Client: John Lewis Partnership
Dates: 1997—2004
Architect:
John McAslan + Partners
Consultants
Davis Langdon & Everest
Hurst Pierce + Malcolm
Savills
Troup Bywaters + Anders
General Contractor:
Bovis
Reorganising a Modernist icon
In a comprehensive refurbishment, the principal challenge was to fundamentally recompose the building’s constrained and compartmentalised interior – marked by low ceilings, awkward level changes and poor daylight – while preserving its appearance. Phased construction was needed to allow trading to continue throughout the process.
Infills behind retained Victorian facades on the north side of the block took the whole building to seven storeys, increasing retail space by a fifth. Internally, the store was reorganised into three large, flexible retail “rooms”, each centred on reinstated lightwells and surrounded by support spaces.

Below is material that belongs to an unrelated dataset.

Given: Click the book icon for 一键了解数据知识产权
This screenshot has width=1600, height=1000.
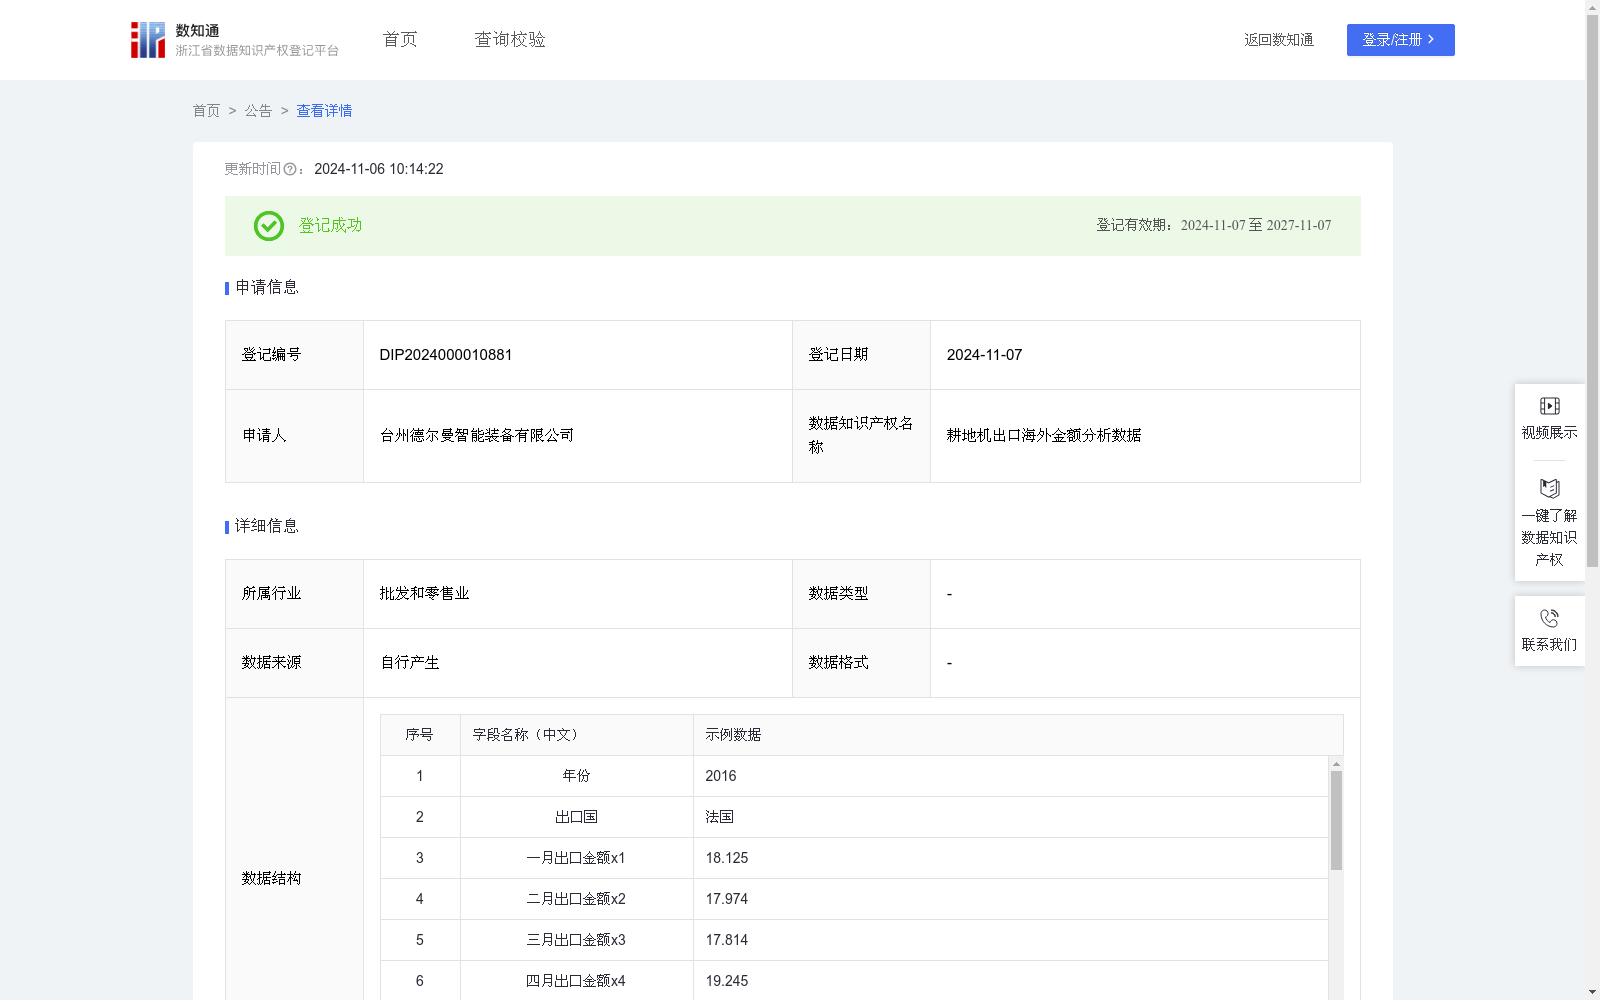Looking at the screenshot, I should click(1549, 488).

Light, air and circulation
The most dramatic intervention is a new 28-metre-high central atrium, created by expanding an original lightwell. Ringed by open shop floors with curving balcony fronts in white plaster, glass and chrome, the space echoes Crabtree’s Modernist language while providing new ease of movement of circulation and a memorable spatial identity. Escalators crisscross the void, drawing visitors upwards to a new rooftop café overlooking the rooftops of Chelsea.
The atrium is also integral to an innovative low-energy building services strategy that avoided visually intrusive rooftop equipment. Ventilation intakes are integrated into the facades, and foul air is extracted through the atrium roof. Chilled ceiling beams - used for the first time in a British retail environment - were integrated into the concrete frame and provide efficient cooling.
Interior alterations address problems so great that the John Lewis Partnership had considered closing its flagship store. Instead, the retail institution had been given a new lease of life, and the building’s future secured.